Together with the PD-1 inhibitor nivolumab relatlimab, a novel antibody that blocks an immune checkpoint found on the surface of T cells, offers benefit in patients with advanced melanoma: as shown in a paper on New England Journal of Medicine, progression-free survival rates were 47.7% in the combination therapy arm versus 36% in the nivolumab monotherapy arm.
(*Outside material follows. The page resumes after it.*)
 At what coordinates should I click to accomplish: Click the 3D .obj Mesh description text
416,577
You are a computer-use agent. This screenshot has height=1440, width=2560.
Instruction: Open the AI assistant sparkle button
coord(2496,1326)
The international, multicentric phase II/III Relativity-047 clinical trial enrolled 714 patients with untreated, unresectable stage III or IV melanoma. Patients were randomized to receive a fixed dose combination of relatlimab and nivolumab or nivolumab alone intravenously every four weeks. At the time of data cutoff in March 2021, median follow-up was more than 13 months, with 65.8% of patients having discontinued treatment mostly because of disease progression (36.3% in the combination arm vs 46% in the monotherapy arm). The progression-free survival rates were 47.7% in the combination arm versus 36% in the monotherapy arm, with a 25% lower risk of disease progression or death in the combination arm. Treatment-related adverse events occurred more frequently in the combination arm (18.9% vs. 9.7% in the monotherapy arm) but no new safety signals were identified and safety profile was manageable, with no differences in health-related quality of life across both treatment arms.
Lead author Hussein Twabi, MD Anderson Cancer Center, said: «The results from this global effort advance the field of immunotherapy by establishing a third class of immune checkpoint inhibitors through the LAG-3 pathway (lymphocyte-activation gene 3, an immune checkpoint on T cells, ed.) and have the potential to be practice-changing. We’ve seen historic developments in melanoma treatment over the last decade with the combination of PD-1 and CTLA-4 inhibitors, which work well but also carry substantial toxicity. This study represents a significant and long-awaited next step toward providing patients with effective and safer treatment options». The Food and Drug Administration granted priority review to the combination in September 2021 based on the results of Relativity-047 study. «We now have evidence of a clear benefit for combination therapy compared to single-agent PD-1 inhibitors, regardless patient subgroups (such as tumor stage or PD-1 and LAG-3 expression, ed.), and we’re looking forward to seeing response and overall survival data», said Tawbi.